We are investigating on the catalytic mechanism and biogenesis of gas-processing iron-sulfur proteins. Our research focus is on hydrogenases, ancient redox enzymes that catalyze uptake and release of molecular hydrogen, H2. Hydrogenases are ubiquitous in bacteria but have been found in yeast and algae as well. Depending on the composition of the bioinorganic transition metal cofactor, [NiFe]- and [FeFe]-hydrogenases are distinguished. Ligation of these bimetallic centers with carbon monoxide (CO) and cyanide (CN) makes hydrogenases an excellent target for IR studies. Our motivation is to understand the molecular mechanisms of hydrogen turnover.
The in-vivo synthesis of CO and CN demands tight enzymatic control. In E. coli, at least six accessory proteins are necessary to modify the iron ion of the [NiFe]-hydrogenase cofactor with one CO- and two CN-ligands. By means of ATR FT-IR we identified the Fe-(CN)2CO signature of the functional [NiFe]-hydrogenase cofactor on scaffold protein HypD. The CO2-binding activity of HypC, which is often found in complex with HypD, hints at CO2 as metabolic origin of CO. Isotope labeling revealed that CO is the first ligand to be attached to iron, that is, prior to CN. Careful analysis of the in-vitro synthesis of CN with HypE and HypF identified an isothiocyanate intermediate whose presence helps to explain the redox chemistry that drives in-vivo generation of the [NiFe]-hydrogenase cofactor.

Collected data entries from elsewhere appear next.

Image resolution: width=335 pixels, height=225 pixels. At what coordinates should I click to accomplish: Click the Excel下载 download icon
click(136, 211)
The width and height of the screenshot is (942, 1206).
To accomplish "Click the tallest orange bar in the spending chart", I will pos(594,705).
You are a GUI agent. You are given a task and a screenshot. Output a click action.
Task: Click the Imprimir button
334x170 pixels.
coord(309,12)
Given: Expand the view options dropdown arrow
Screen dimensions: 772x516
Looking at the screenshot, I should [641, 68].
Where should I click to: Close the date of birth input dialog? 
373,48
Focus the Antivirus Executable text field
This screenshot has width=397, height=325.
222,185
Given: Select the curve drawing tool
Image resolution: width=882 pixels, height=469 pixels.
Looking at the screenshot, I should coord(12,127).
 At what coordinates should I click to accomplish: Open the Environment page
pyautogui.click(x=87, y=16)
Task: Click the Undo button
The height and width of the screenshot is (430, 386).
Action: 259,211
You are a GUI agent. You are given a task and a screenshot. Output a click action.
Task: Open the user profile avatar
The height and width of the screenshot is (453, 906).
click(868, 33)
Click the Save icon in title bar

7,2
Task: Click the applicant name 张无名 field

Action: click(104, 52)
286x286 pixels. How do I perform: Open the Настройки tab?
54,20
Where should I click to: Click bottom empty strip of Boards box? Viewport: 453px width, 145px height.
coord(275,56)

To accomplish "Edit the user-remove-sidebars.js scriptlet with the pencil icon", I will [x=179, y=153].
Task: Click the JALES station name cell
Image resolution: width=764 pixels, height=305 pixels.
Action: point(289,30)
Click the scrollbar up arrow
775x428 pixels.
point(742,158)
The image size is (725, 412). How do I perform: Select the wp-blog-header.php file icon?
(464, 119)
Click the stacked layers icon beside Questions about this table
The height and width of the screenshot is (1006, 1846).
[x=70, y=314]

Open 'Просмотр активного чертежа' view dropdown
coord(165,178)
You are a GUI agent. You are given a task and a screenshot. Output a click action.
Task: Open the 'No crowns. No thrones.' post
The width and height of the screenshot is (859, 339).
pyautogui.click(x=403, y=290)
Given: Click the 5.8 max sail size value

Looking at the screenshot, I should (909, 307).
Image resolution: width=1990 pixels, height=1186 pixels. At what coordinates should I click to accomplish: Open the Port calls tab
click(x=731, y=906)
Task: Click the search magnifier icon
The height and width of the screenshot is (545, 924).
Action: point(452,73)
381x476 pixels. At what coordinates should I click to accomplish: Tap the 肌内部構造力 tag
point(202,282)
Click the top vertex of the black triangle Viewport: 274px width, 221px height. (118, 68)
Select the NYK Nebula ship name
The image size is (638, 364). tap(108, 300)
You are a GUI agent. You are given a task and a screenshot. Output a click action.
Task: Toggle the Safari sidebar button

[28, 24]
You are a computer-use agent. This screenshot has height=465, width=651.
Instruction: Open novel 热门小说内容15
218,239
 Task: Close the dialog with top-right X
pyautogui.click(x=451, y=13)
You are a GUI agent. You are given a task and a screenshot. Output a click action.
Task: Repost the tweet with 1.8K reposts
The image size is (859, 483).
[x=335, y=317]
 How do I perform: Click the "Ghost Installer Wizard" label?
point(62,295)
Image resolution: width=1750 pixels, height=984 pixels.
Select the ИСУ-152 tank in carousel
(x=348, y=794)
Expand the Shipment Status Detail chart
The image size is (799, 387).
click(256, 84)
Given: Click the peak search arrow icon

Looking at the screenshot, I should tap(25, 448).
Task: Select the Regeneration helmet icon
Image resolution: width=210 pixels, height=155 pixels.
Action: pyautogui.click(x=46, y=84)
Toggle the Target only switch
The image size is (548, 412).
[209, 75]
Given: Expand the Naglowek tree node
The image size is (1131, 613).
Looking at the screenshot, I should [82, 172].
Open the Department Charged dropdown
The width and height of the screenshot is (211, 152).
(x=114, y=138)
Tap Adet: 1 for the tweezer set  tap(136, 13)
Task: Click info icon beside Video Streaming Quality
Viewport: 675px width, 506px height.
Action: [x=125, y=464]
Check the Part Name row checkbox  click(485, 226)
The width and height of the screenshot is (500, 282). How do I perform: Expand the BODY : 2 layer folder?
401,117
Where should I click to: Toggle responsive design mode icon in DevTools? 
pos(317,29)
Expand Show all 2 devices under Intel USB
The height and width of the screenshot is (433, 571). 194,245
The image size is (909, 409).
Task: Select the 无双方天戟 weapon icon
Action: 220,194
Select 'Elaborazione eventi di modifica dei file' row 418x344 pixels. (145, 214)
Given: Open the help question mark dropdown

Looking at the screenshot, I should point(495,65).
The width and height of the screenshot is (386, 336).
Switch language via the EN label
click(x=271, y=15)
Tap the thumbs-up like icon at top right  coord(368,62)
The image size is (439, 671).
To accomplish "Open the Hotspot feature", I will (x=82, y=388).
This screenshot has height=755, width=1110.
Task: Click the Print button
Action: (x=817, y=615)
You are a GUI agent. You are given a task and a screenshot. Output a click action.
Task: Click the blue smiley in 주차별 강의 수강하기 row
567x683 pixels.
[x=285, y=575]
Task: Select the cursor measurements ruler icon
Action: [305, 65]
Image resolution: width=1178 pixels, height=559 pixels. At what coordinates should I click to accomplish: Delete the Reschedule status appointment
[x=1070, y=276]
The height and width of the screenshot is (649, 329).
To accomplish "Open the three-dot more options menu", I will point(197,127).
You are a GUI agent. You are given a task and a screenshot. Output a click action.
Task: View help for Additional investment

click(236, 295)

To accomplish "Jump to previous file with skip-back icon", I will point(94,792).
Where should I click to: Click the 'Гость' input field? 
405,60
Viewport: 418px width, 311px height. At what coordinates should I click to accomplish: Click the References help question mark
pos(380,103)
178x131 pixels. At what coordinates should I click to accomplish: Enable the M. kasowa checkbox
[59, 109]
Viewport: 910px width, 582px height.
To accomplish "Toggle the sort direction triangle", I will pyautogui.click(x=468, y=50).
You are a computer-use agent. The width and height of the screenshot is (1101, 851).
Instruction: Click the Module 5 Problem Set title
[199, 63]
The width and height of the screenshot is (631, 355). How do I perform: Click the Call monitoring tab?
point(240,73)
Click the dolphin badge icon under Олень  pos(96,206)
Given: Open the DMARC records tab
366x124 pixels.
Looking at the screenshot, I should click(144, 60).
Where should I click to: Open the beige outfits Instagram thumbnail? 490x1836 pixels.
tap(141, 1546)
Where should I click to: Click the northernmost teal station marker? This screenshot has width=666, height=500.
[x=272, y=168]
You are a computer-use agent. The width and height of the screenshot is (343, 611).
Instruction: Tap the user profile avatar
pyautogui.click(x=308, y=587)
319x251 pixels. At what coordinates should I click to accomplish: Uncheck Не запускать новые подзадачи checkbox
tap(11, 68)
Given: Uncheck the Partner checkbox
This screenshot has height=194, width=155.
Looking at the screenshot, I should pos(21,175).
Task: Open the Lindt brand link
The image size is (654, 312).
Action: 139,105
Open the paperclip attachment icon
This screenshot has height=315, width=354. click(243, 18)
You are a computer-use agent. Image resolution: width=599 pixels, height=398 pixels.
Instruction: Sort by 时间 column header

[FeFe]-hydrogenases carry an active site cofactor that comprises a [4Fe4S]-cluster electronically coupled to a di-iron site. The later is modified with two CN and three CO ligands. Furthermore, a dimethylamine group bridges the sulfur atoms of the [2Fe2S]-site. Making use of ATR FT-IR we investigate on the effects of varying proton concentrations and gases like H2, O2, CO, and N2.